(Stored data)
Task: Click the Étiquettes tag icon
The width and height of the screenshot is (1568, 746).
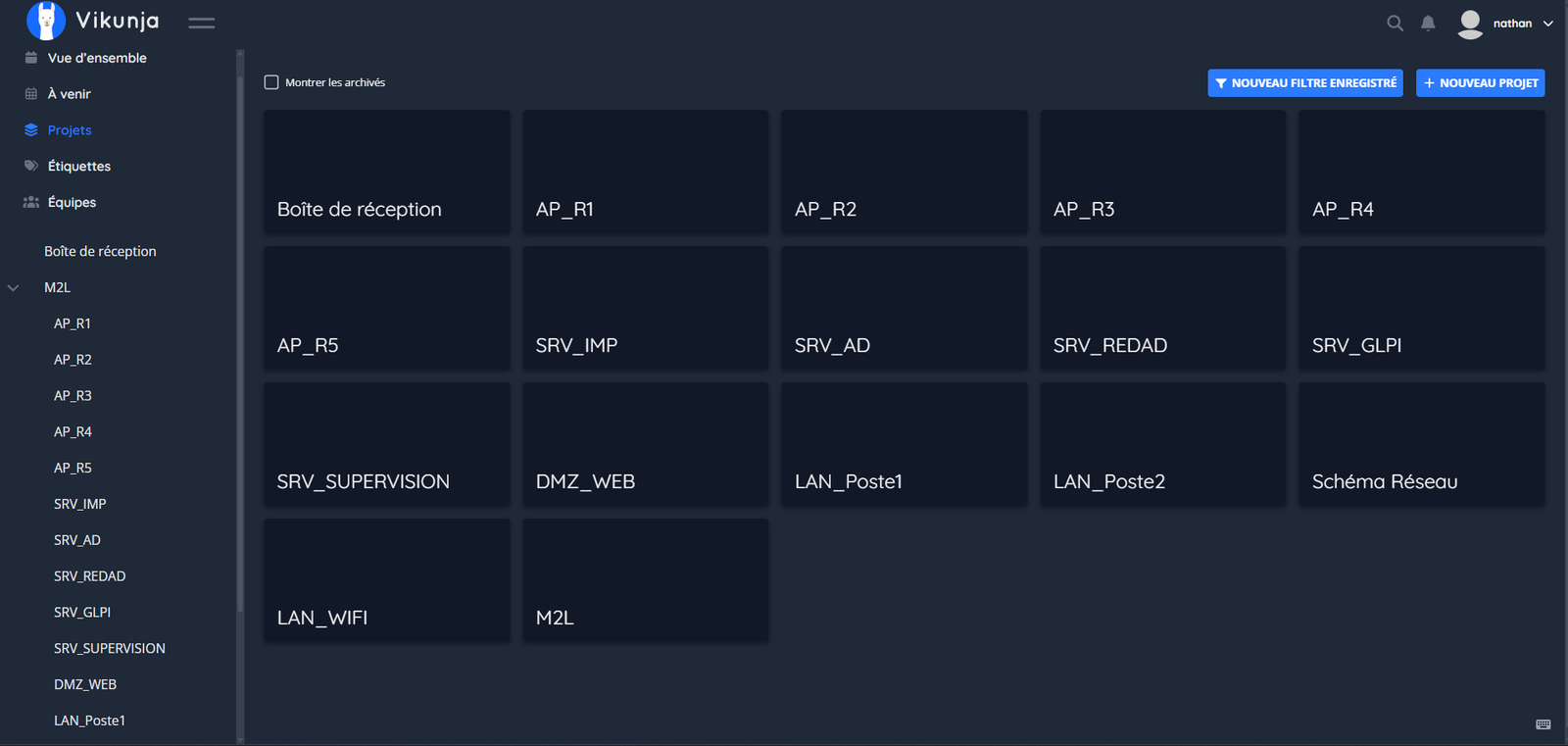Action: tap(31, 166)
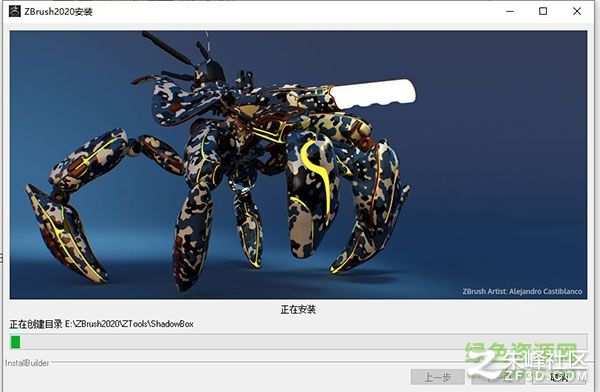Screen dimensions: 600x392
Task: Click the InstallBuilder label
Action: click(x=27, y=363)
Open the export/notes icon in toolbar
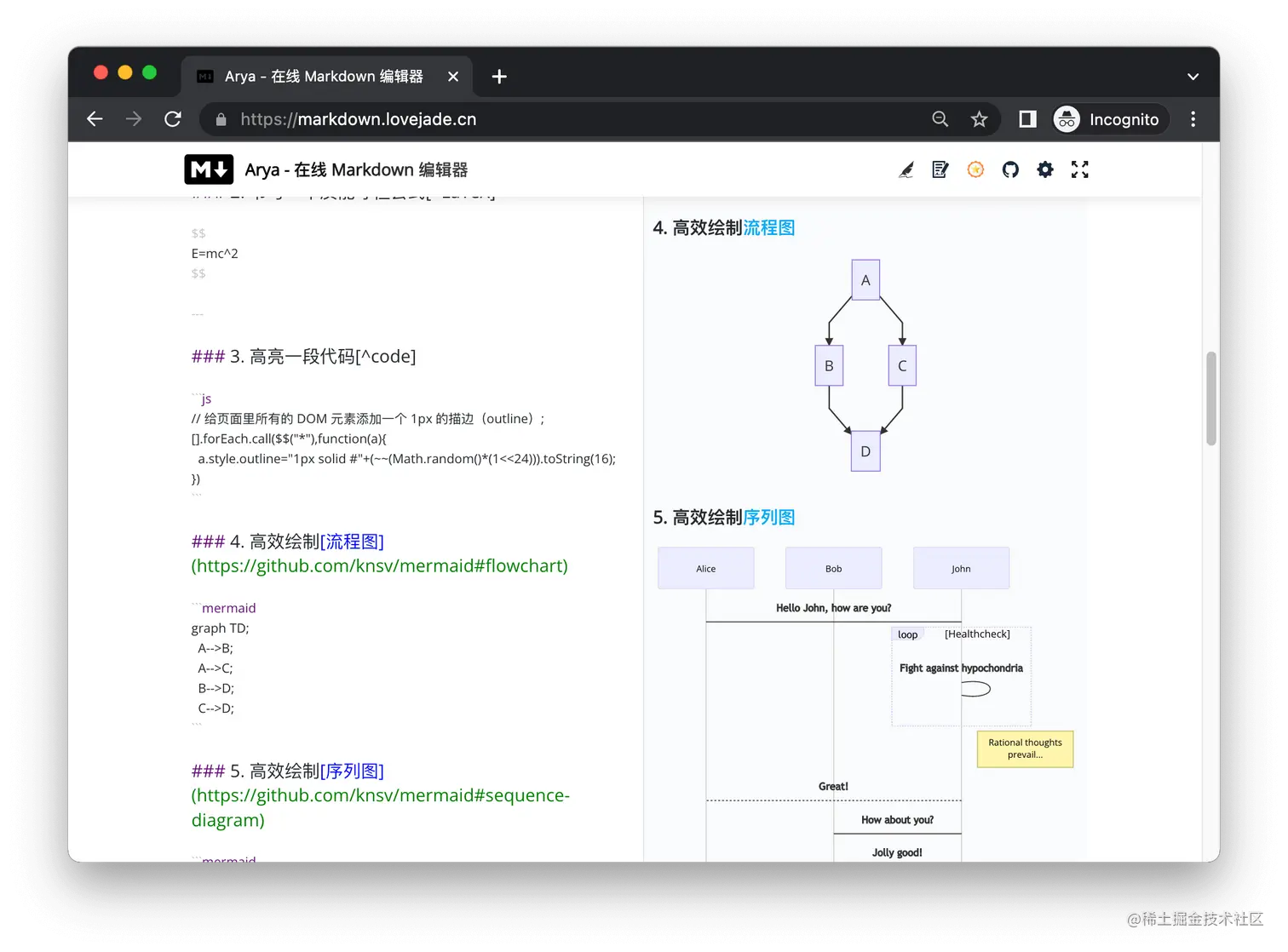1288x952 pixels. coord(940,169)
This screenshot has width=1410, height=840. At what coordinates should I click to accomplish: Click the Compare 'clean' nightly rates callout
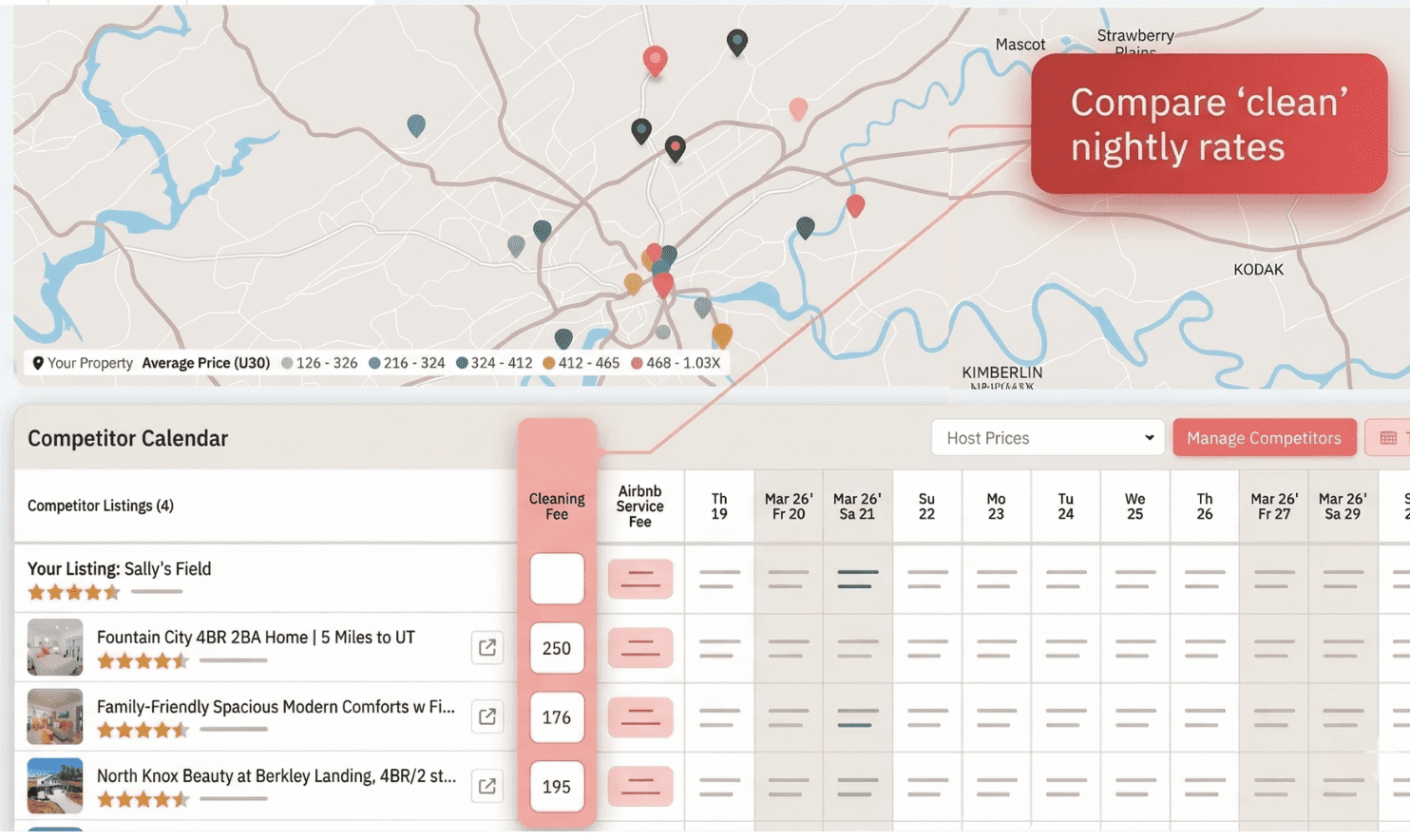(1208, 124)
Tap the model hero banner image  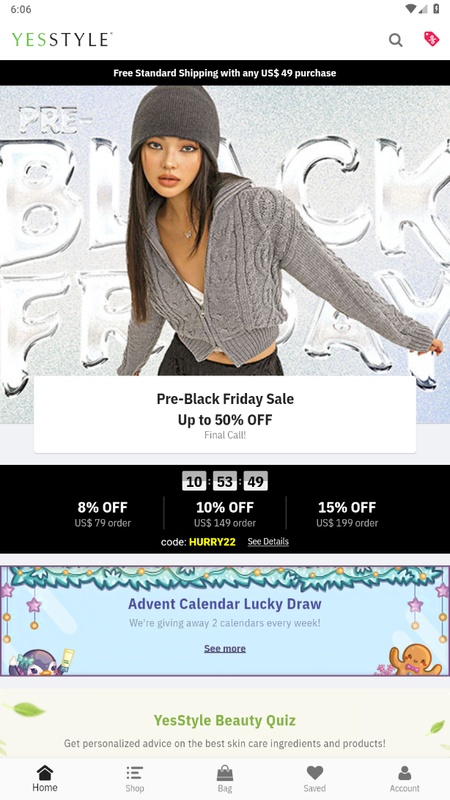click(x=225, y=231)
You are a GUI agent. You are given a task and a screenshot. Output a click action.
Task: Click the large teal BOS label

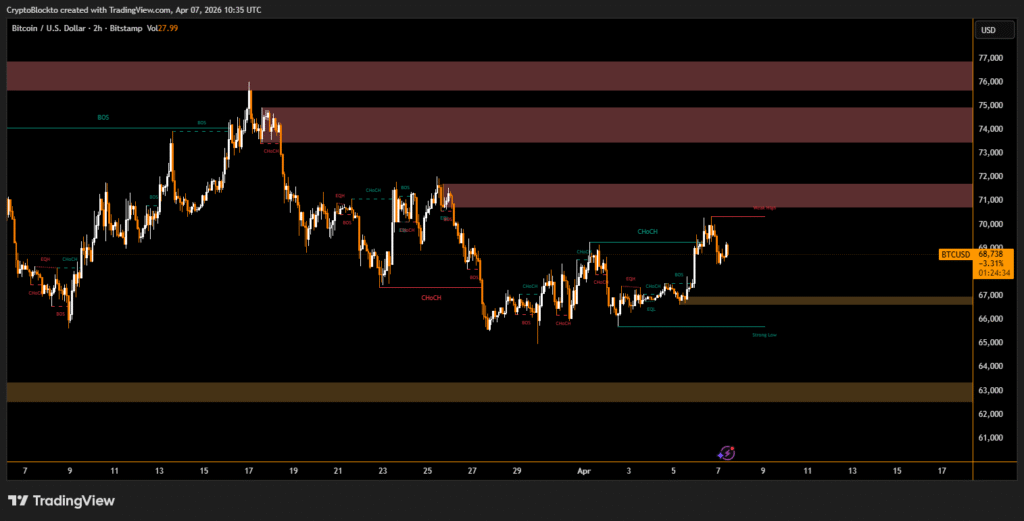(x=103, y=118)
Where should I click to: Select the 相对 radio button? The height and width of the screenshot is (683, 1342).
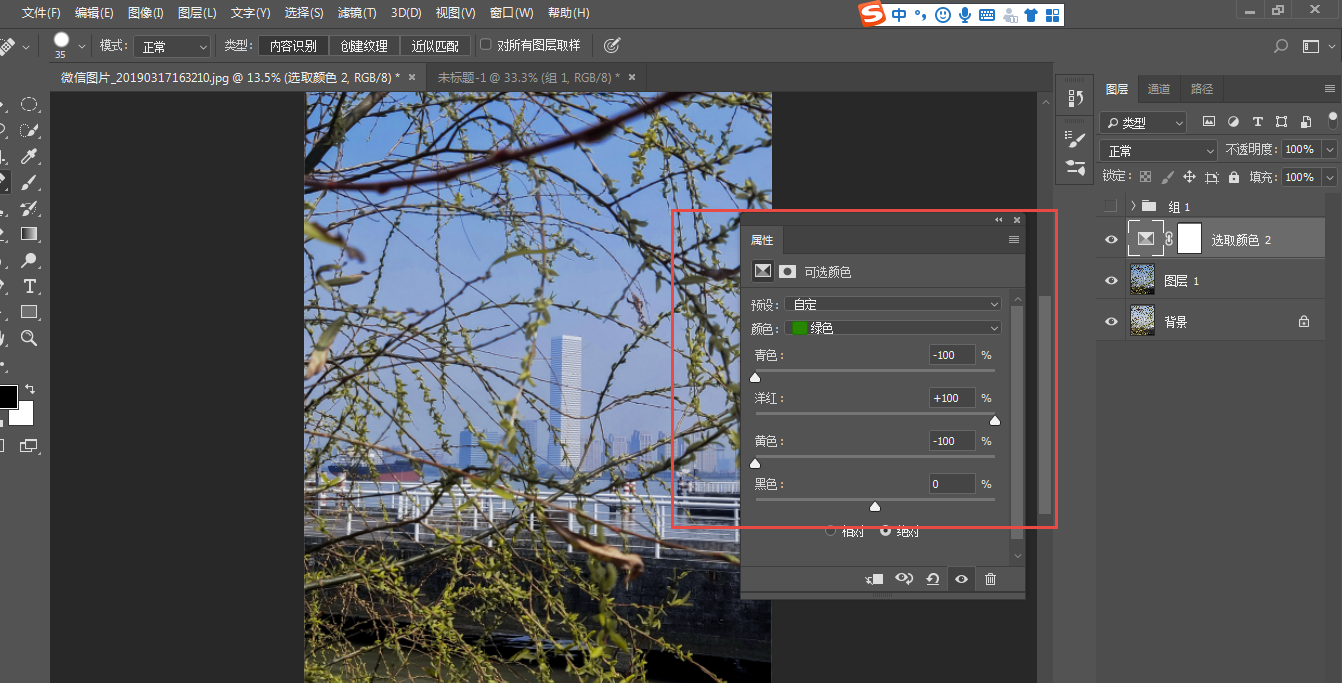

*Aim of the exercise*.
Leave out each picture and extract the lines from the one containing "Task: Click the large teal BOS label" through the end of the records above, inclusive, exactly as they stand.

*Result below*.
Task: Click the large teal BOS label

(x=103, y=118)
Where should I click to: Select the 相对 radio button? The height and width of the screenshot is (683, 1342).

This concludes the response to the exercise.